Traccar Unauthenticated Local File Inclusion Vulnerability on Windows

A local file inclusion vulnerability has been identified in Traccar, an open-source GPS tracking system, affecting default installations on Windows in Traccar versions 6.1 through 6.8.1, as well as non-default installations in versions 5.8 to 6.0. This vulnerability allows unauthenticated users to include arbitrary files from the file system, potentially leading to the disclosure of sensitive information such as passwords or the Traccar configuration file. In versions 5.8 to 6.0, the vulnerability only arises if the 'web.override' entry is set in the configuration file.

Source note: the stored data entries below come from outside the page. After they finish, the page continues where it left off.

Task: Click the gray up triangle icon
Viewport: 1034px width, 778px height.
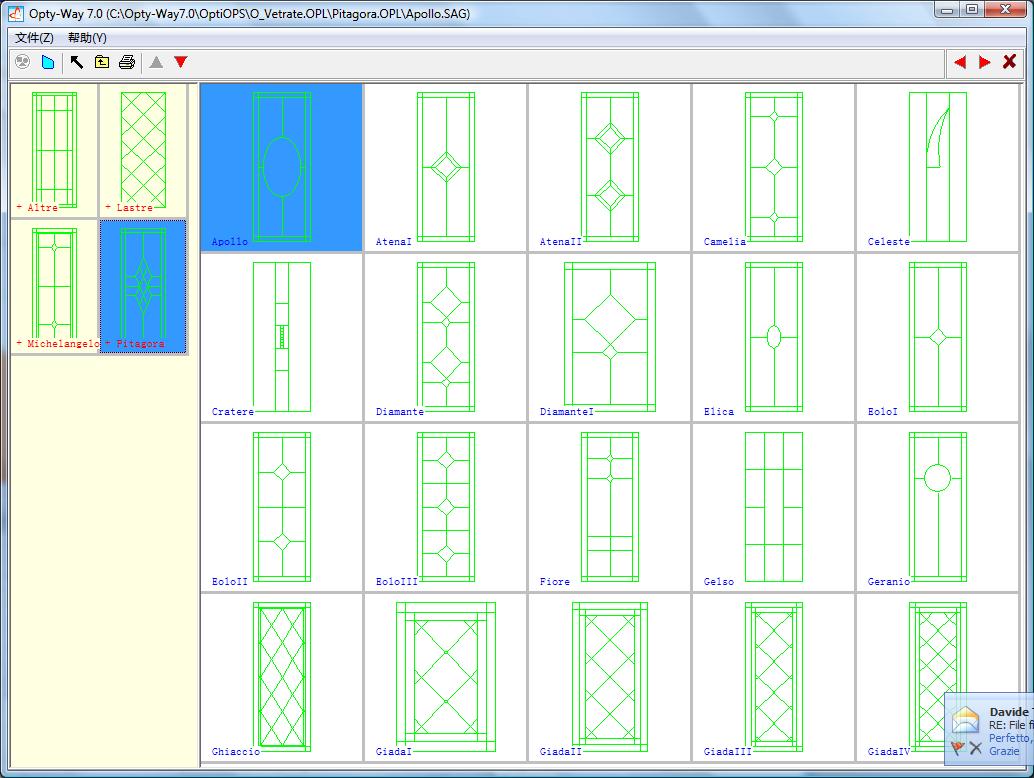Action: pos(156,62)
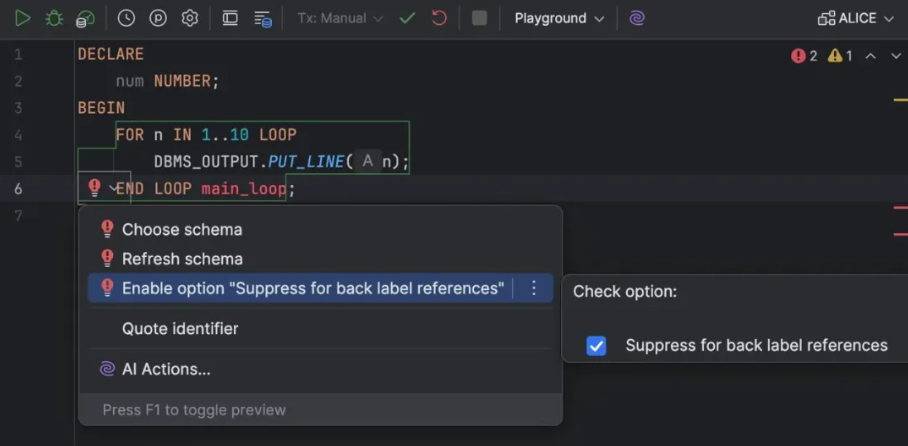Screen dimensions: 908x446
Task: Click the red Rollback arrow
Action: point(439,18)
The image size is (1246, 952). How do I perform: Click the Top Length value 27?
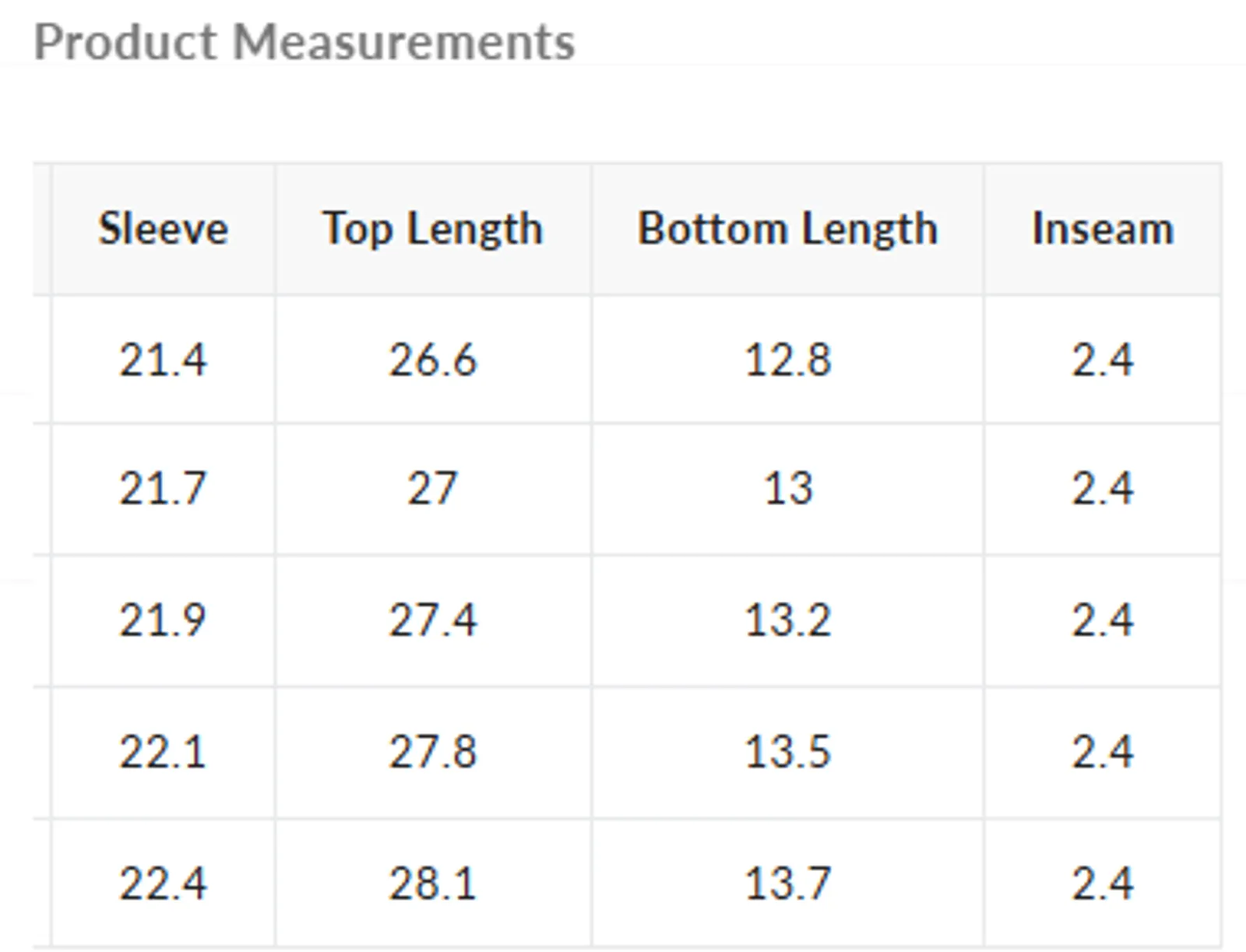[433, 489]
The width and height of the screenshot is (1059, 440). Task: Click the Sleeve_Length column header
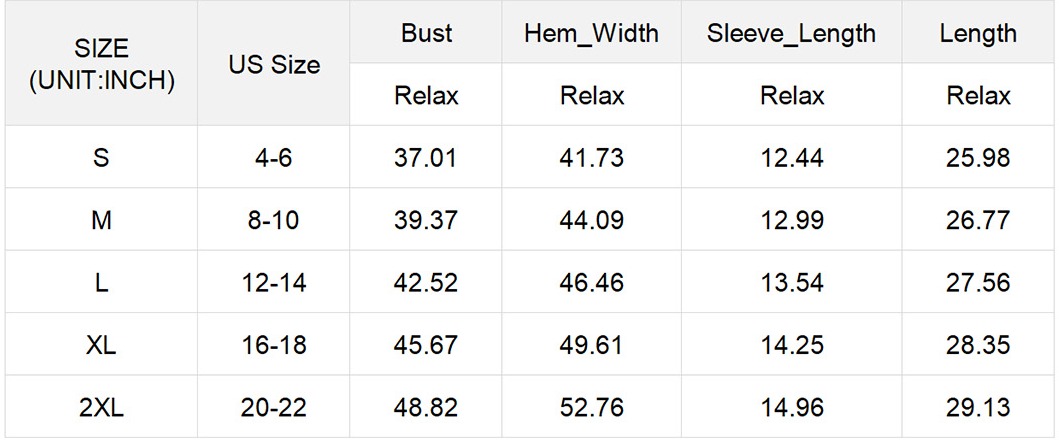pyautogui.click(x=792, y=33)
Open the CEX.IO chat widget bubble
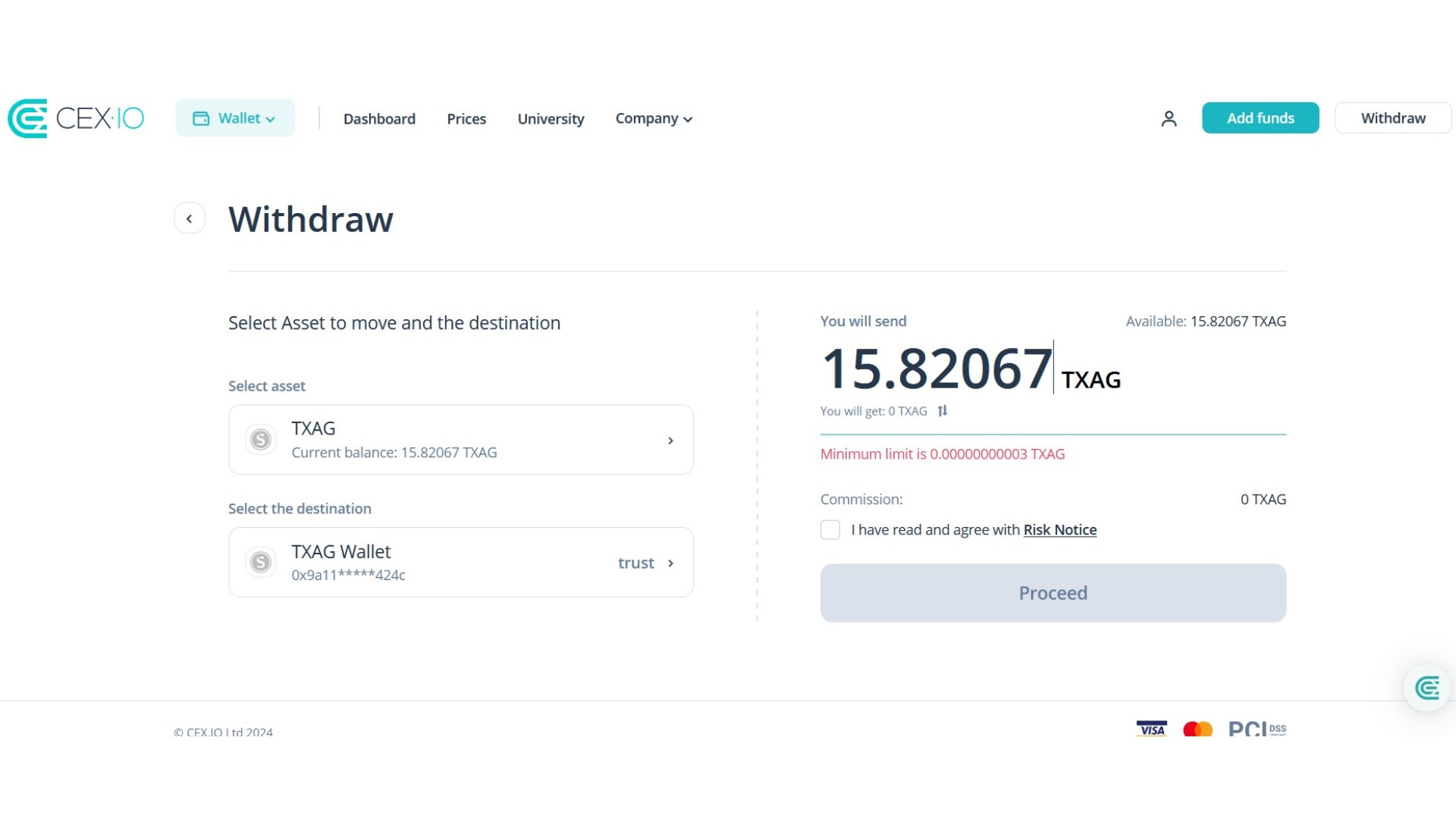The image size is (1456, 819). [x=1427, y=688]
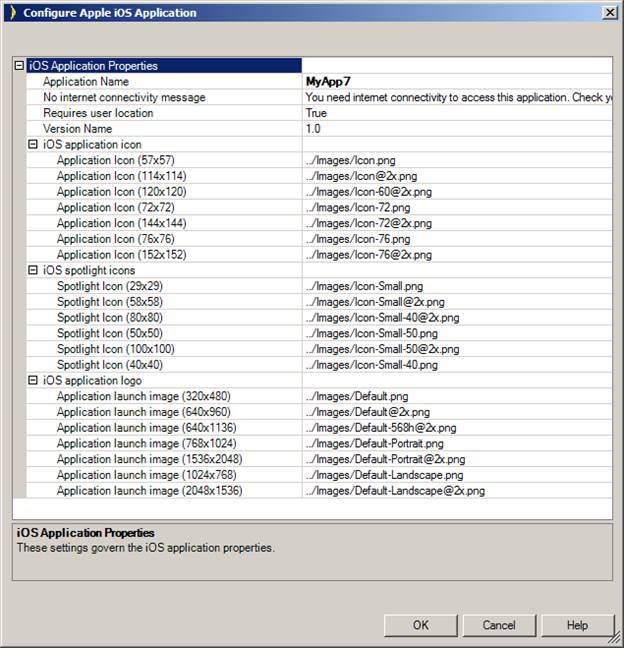
Task: Close the Configure Apple iOS Application dialog
Action: (x=609, y=13)
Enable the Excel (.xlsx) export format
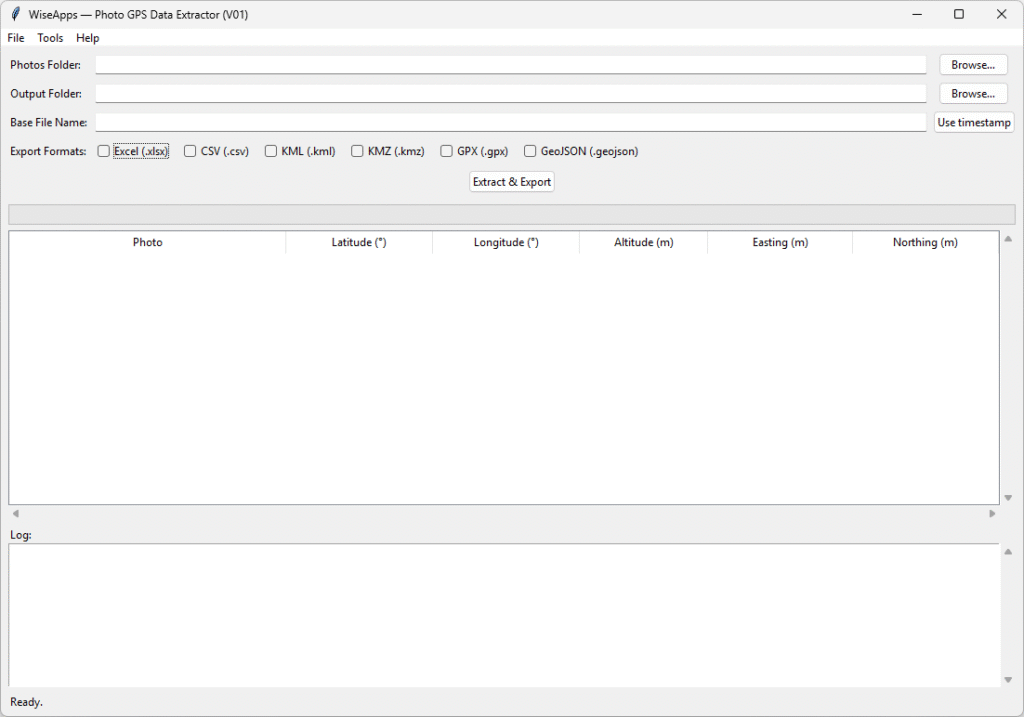The height and width of the screenshot is (717, 1024). (x=104, y=152)
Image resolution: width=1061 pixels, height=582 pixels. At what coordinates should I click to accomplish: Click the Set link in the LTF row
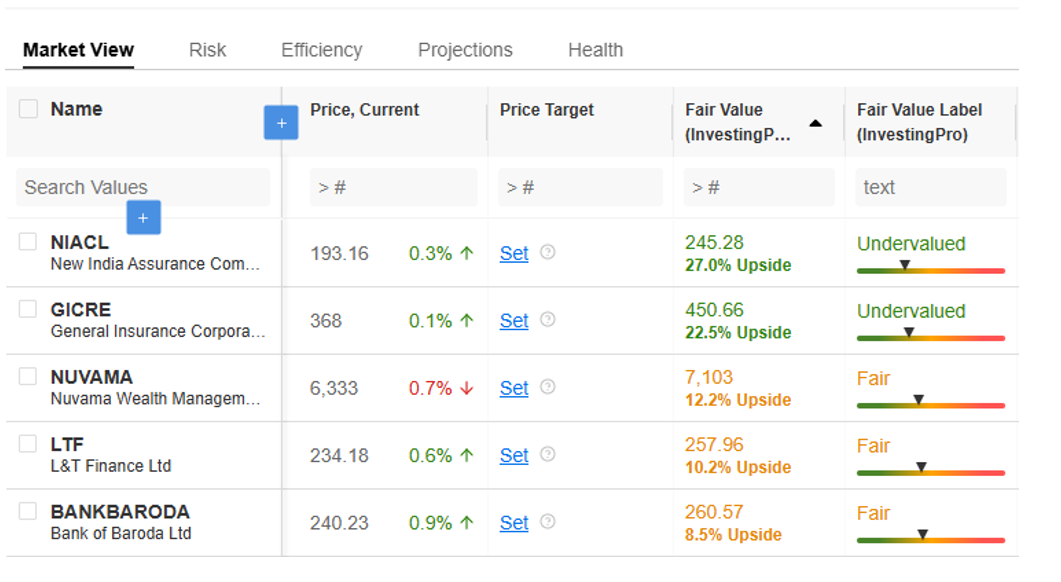tap(514, 456)
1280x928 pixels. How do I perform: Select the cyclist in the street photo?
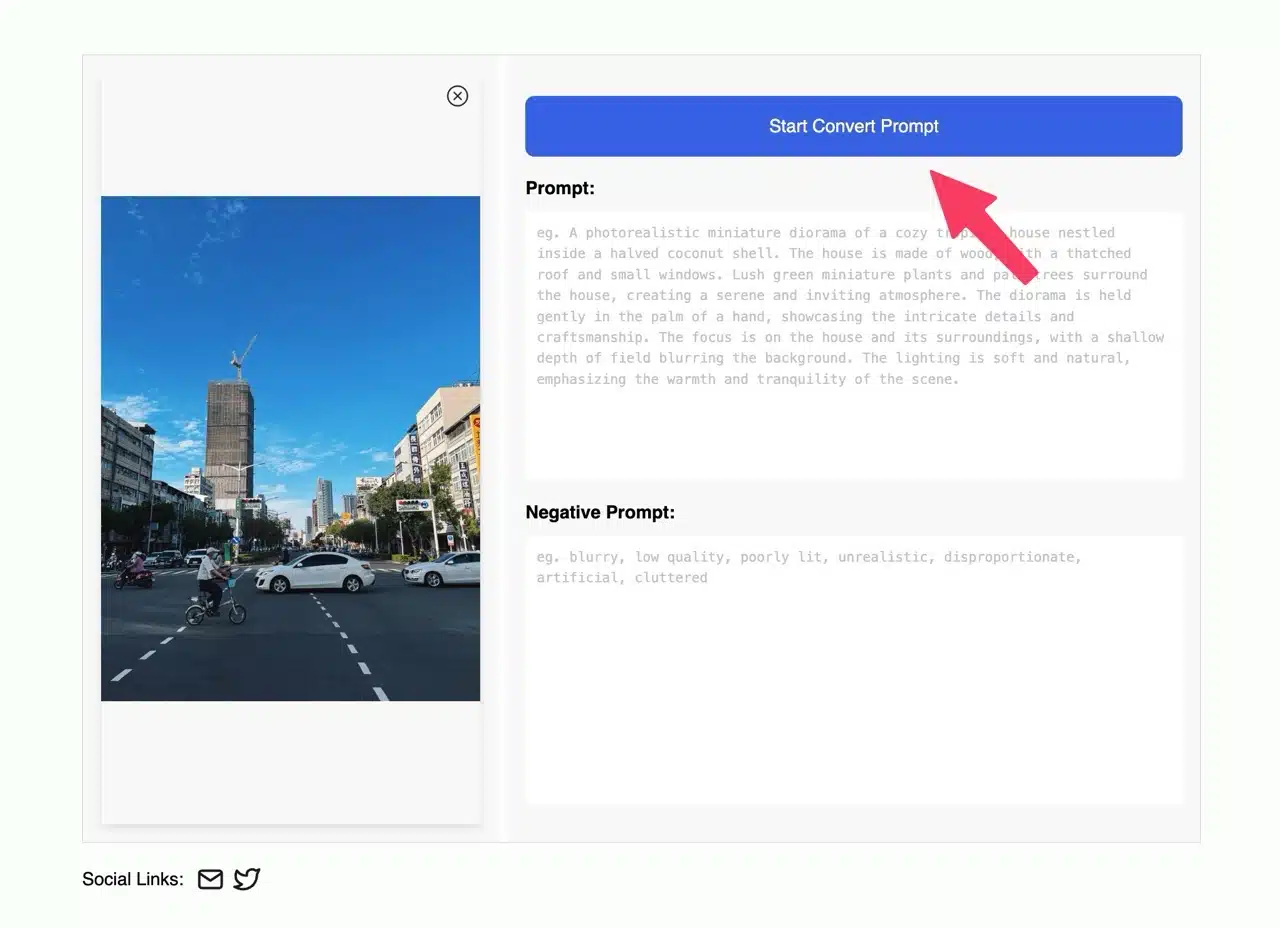pos(213,585)
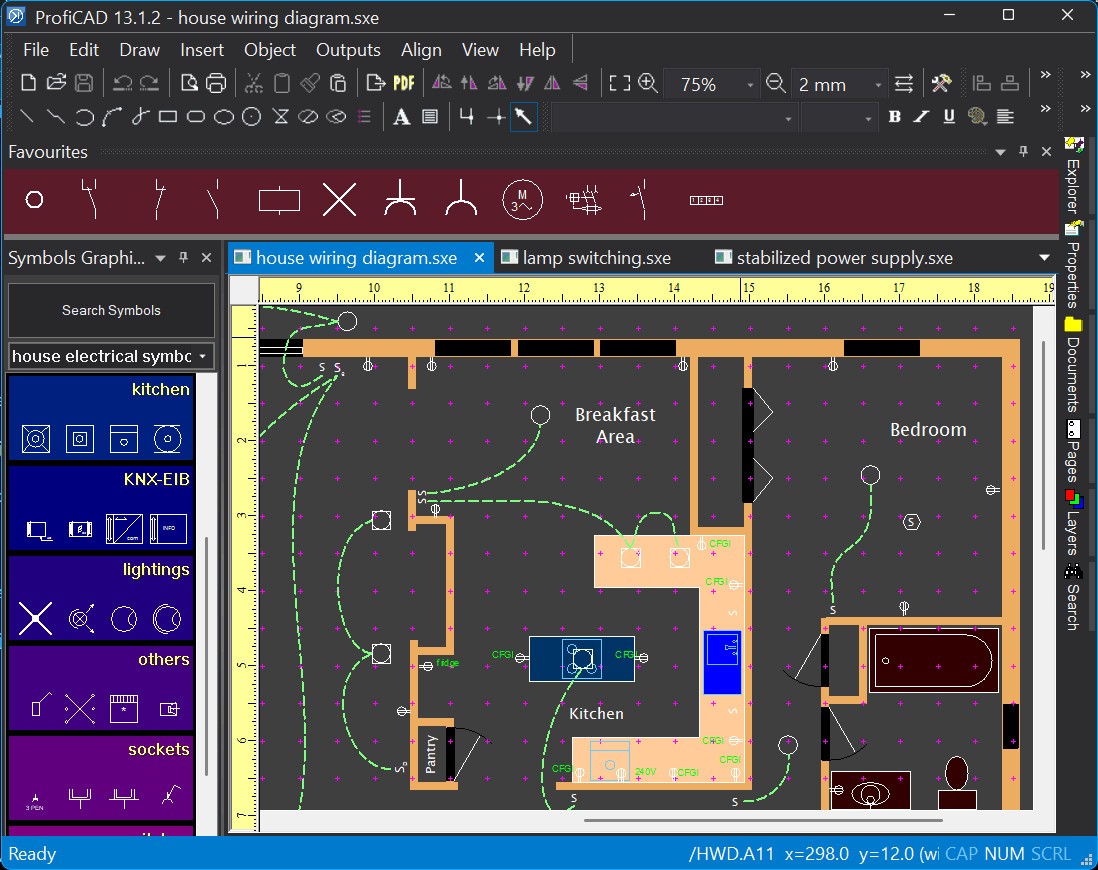Insert the motor symbol from Favourites
The width and height of the screenshot is (1098, 870).
point(521,200)
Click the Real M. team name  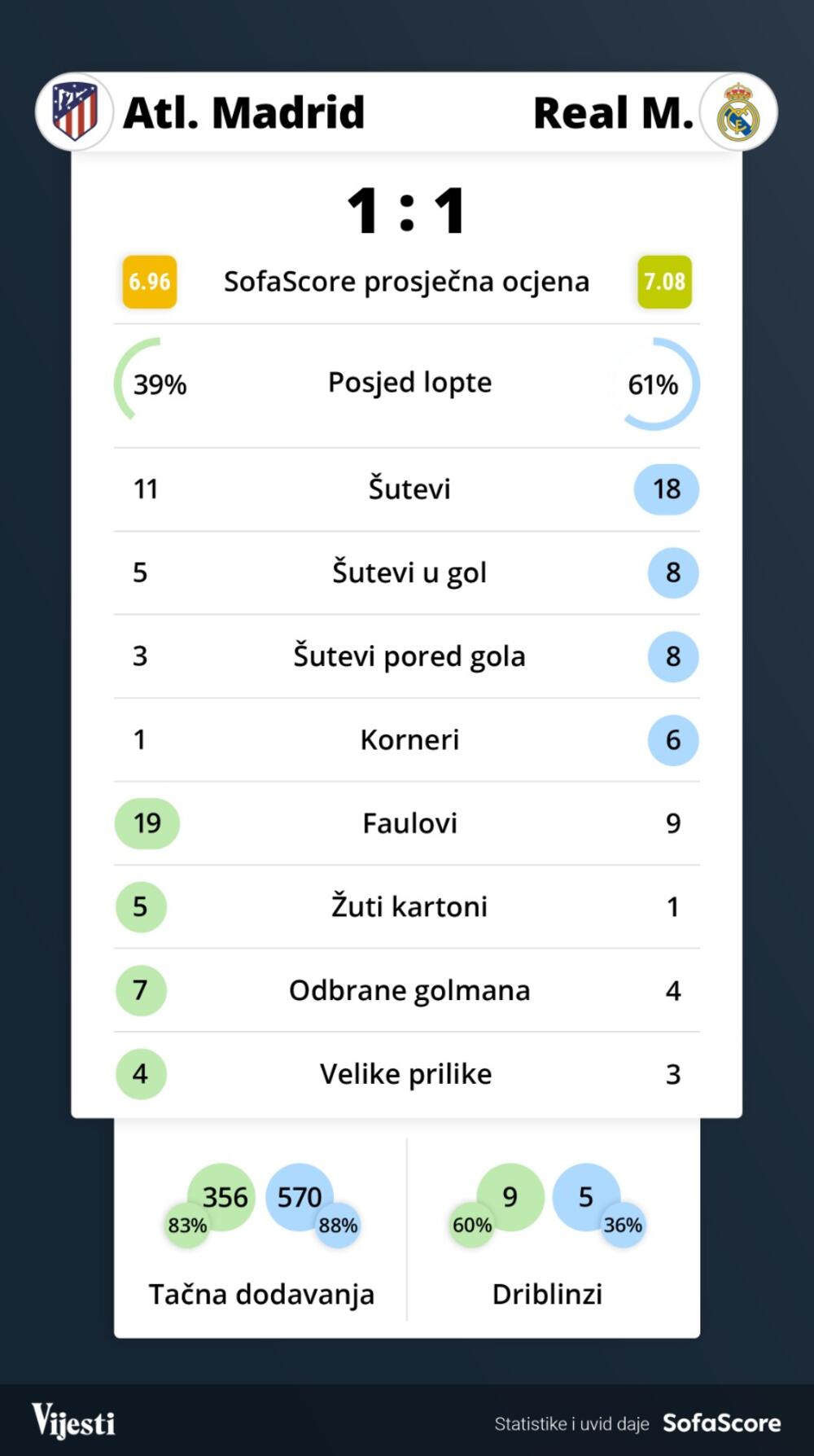(612, 112)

The issue is present by default in versions 6.1 to 6.8.1, as the web override is enabled by default.

Impact

Exploitation of this vulnerability allows for the unauthorized retrieval of any file on the file system, including sensitive files such as the Traccar configuration file, which may contain passwords and other critical information.

Reproduction

To reproduce this vulnerability in Traccar versions 5.8 to 6.8.1, install the service on Windows and ensure that the 'web.override' option is enabled in the configuration file. Then, send a request to the Traccar server that exploits the local file inclusion vulnerability by navigating the file path to access the Traccar configuration file. In versions 6.1 to 6.8.1, this vulnerability can be reproduced by default without any additional configuration.

Remediation

Users can upgrade to Traccar version 6.9.0 or later, where this vulnerability has been patched.